> Given entries:
--
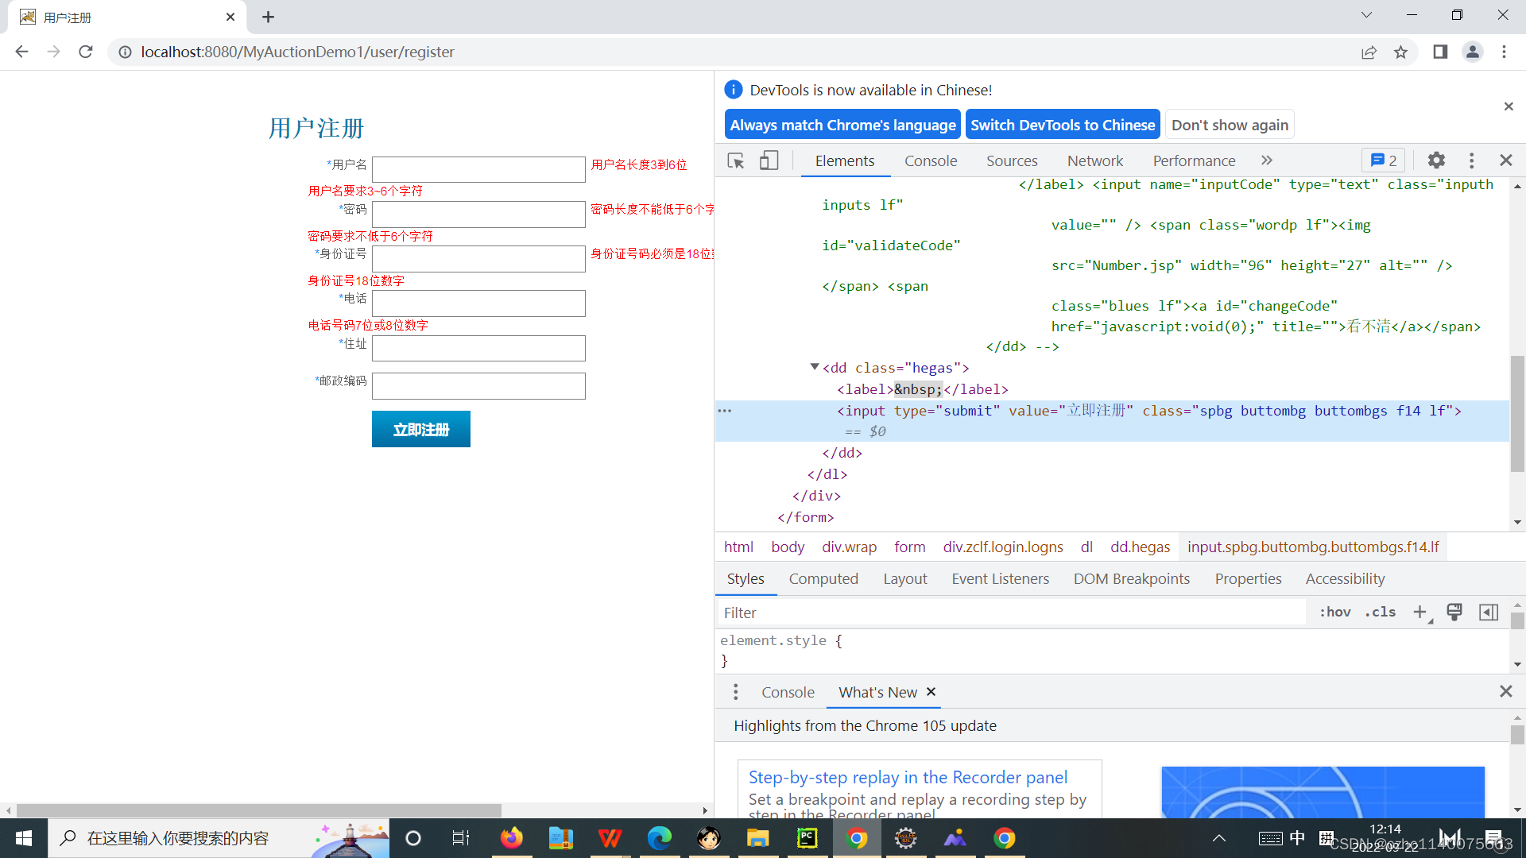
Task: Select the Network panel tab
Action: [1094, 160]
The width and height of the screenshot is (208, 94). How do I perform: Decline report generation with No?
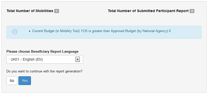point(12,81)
--
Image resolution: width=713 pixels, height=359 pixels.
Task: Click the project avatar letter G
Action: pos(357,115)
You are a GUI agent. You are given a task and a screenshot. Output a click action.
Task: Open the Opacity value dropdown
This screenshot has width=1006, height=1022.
--
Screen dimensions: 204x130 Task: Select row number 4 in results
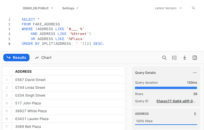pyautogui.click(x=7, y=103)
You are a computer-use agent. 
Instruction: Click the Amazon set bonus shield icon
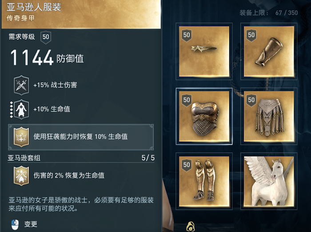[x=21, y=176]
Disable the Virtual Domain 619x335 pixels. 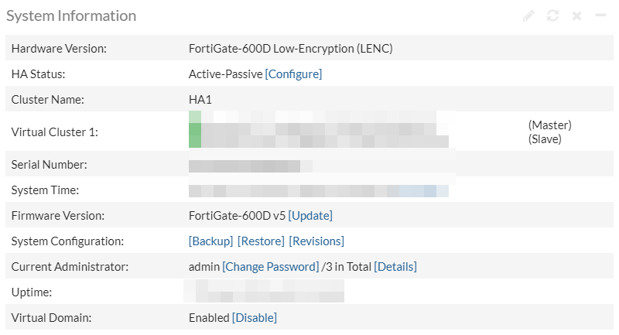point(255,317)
--
> What this task involves: Every line above that includes the word "agent" must appear in the answer.

> Result:
You are a GUI agent. You are given a task and a screenshot. Output a click action.
You are a computer-use agent. 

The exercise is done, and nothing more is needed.